[Some records]
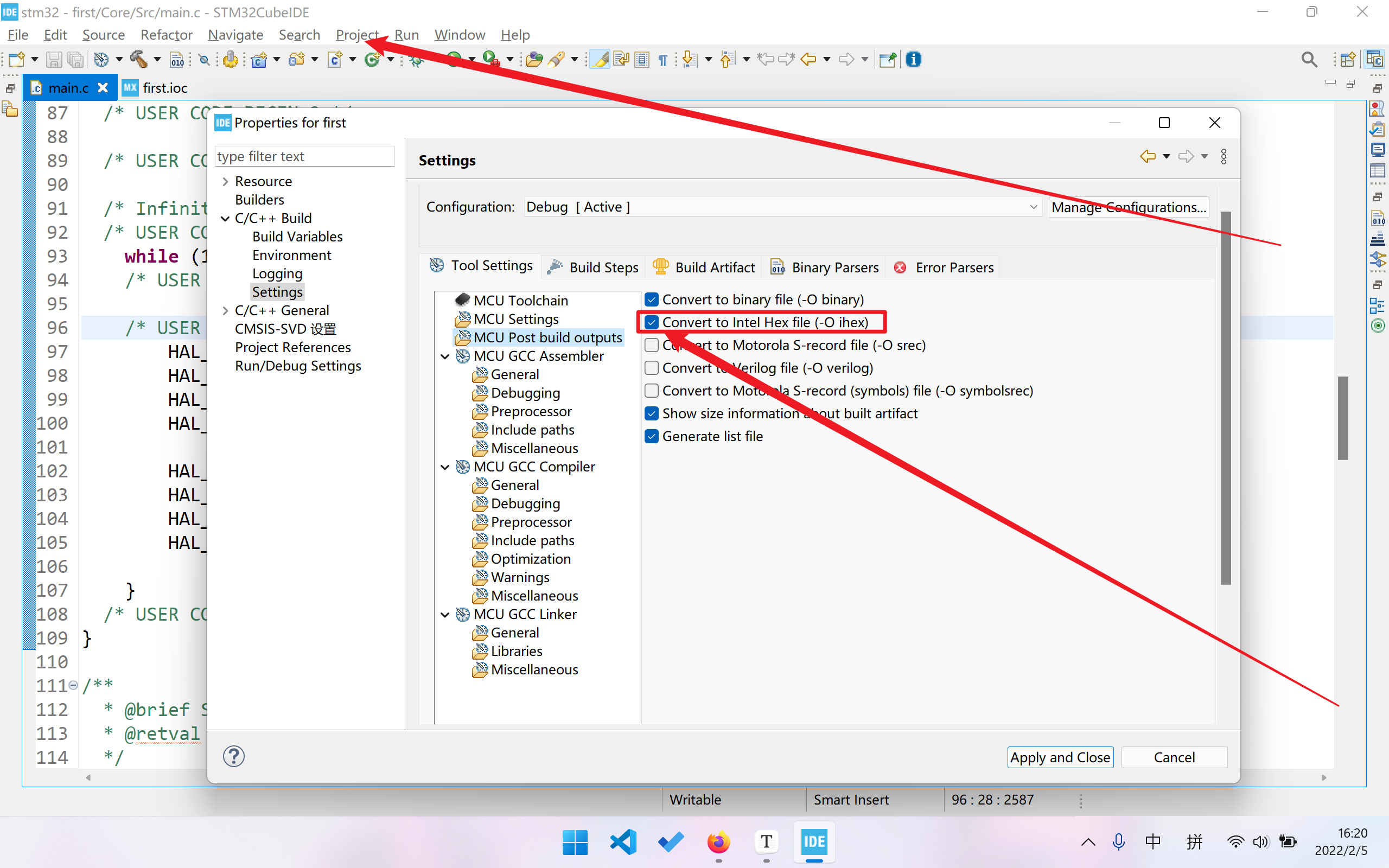Enable Generate list file checkbox
Viewport: 1389px width, 868px height.
point(651,436)
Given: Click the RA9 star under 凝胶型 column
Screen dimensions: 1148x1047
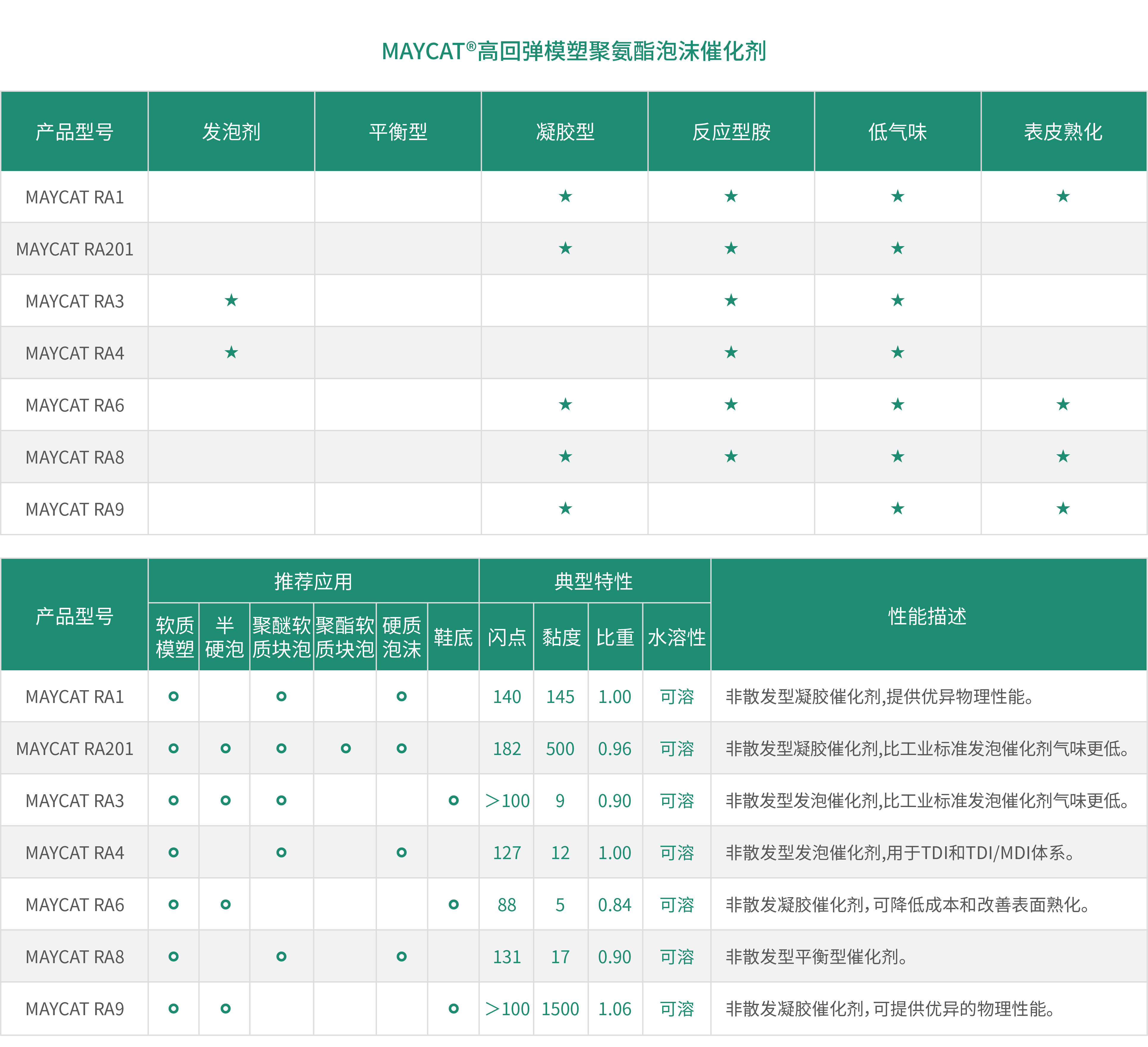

■ WORK TO BE COMPLETED: Copy the lines above word for word, leaving out the pictures.

■ RESPONSE:
Enable Generate list file checkbox
Viewport: 1389px width, 868px height.
point(651,436)
Given: Click the RA9 star under 凝胶型 column
Screen dimensions: 1148x1047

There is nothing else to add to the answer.